Die Instrumente, die Armut in Österreich verhindern sollen, waren, so Marterbauer schon vor der Coronakrise nicht armutsfest. Diese Sozialhilfen deutlich aufzustocken, ist jetzt “wichtiger als alles andere”, sagte der AK-Chefökonom, auch mit Blick auf diskutierte Steuersenkungen, die vor allem Besserverdienern zu Gute kommen würden.

Die Armutsgrenze in Österreich liegt bei 1.328 Euro monatlich. Das durchschnittliche Arbeitslosengeld liegt mit 1.000 Euro ebenso darunter wie die Notstandshilfe mit durchschnittlich 900 Euro. Auch die Sozialhilfe (früher: Mindestsicherung) mit 980 Euro und die Ausgleichszulage (Mindestpension) mit 1.140 Euro reichten nicht aus, um nicht armutsgefährdet zu sein, so Marterbauer. Um Kinder vor Armut zu schützen, gehörten auch die unter Türkis-Blau gesenkten Familienzuschläge deutlich angehoben.

Zu überlegen wäre für Marterbauer auch, ob man die Vermögensanrechnung nicht temporär aussetzt. Denn derzeit dürfe man abseits der eigenen Wohnung und einem Pkw nur 5.000 Euro besitzen, um Sozialhilfe beziehen zu können. Anderes Vermögen wie ein Bausparer oder eine Lebensversicherung muss verwertet werden. Vor allem für Selbstständige und Ein-Personen-Unternehmen (EPU) sei das ein Problem.

Immer neue Hilfen – Stichwort Energiekostenausgleich per Gutschein – zu erfinden, funktioniere nicht, so Marterbauer. Es müsse darum gehen, bestehende Systeme anzupassen und den Sozialstaat insgesamt zu stärken.

Eine Mehrwertsteuersenkung auf Strom, Gas, Benzin und Diesel kann aus Sicht von Marterbauer nur zusätzlich zur Armutsbekämpfung in einem Paket erfolgen. Eine solche Mehrwerksteuersenkung müsste zudem Monat für Monat überprüft werden, ob sie noch angemessen ist. Und im Zuge dessen sollte die Politik auch die Mehrwertsteuer auf Öffi-Tickets streichen.

Marterbauer warnte aber, die aktuellen Spritpreise überzubewerten. Bei Haushaltsenergie, also Strom, Gas und Heizöl, seien die Folgen dramatischer, weil das untere Einkommensviertel hier mehr als doppelt so viel Geld, im Schnitt 124 Euro, ausgibt als für Treibstoffe. Viele ärmere Haushalte hätten oft gar kein oder nur ein Auto.
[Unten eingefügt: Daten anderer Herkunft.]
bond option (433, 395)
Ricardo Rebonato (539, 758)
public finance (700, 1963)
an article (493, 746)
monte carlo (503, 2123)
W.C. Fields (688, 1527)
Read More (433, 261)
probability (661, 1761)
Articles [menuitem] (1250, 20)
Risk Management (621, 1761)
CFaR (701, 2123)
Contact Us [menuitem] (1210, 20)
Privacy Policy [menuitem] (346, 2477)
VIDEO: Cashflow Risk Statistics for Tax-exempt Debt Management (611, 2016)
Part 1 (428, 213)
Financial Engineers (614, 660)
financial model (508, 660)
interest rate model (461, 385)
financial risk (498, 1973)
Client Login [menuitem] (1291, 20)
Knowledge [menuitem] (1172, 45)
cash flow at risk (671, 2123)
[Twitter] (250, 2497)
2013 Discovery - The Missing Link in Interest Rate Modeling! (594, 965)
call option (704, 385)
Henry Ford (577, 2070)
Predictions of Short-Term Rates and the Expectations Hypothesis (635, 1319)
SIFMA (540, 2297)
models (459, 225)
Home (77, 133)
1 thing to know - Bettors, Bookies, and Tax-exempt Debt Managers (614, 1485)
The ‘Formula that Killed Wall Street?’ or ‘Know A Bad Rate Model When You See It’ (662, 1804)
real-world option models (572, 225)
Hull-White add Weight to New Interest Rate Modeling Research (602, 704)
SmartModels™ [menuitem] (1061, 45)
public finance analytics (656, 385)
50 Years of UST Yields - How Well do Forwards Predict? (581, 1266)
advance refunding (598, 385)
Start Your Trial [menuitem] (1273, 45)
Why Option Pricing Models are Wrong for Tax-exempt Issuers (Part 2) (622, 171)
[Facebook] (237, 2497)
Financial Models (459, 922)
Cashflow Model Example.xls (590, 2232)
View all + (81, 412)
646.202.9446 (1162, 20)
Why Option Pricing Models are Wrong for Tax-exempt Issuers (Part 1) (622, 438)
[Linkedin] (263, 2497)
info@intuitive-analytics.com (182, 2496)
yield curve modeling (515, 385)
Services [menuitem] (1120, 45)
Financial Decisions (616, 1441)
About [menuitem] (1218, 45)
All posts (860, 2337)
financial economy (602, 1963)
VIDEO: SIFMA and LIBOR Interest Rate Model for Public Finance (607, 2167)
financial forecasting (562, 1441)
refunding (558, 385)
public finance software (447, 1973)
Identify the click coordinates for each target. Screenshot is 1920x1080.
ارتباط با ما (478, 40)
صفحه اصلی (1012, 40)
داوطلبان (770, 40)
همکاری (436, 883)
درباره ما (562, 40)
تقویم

Dringenden Handlungsbedarf sieht der AK-Experte auch bei der Pendlerpauschale. Diese gehöre sozialer und ökologischer gestaltet. Derzeit sei es so, dass Besserverdienende mehr bekommen als Geringverdiener, sieht Marterbauer Missstände.

Dass durch die teurer gewordenen Energieimporte mehr Geld ins Ausland abfließt, führe zwangsläufig zu Einkommensverlusten in der Gesellschaft in Österreich. Das lässt sich laut Marterbauer nicht verhindern. “Wir können daher nur entscheiden, wie diese Kosten verteilt werden” – die Ärmsten sollten die Last jedenfalls nicht tragen, so Marterbauer.

Die Milliardengewinne, die die Energiekonzerne wegen der hohen Preise gerade machen, sollten, so Marterbauer, abgeschöpft werden. Zumindest aber müsse sichergestellt werden, dass diese Gewinne in den Bau neuer Windräder oder Photovoltaik-Anlagen fließen, um den Strompreis unabhängiger vom Gaspreis zu machen.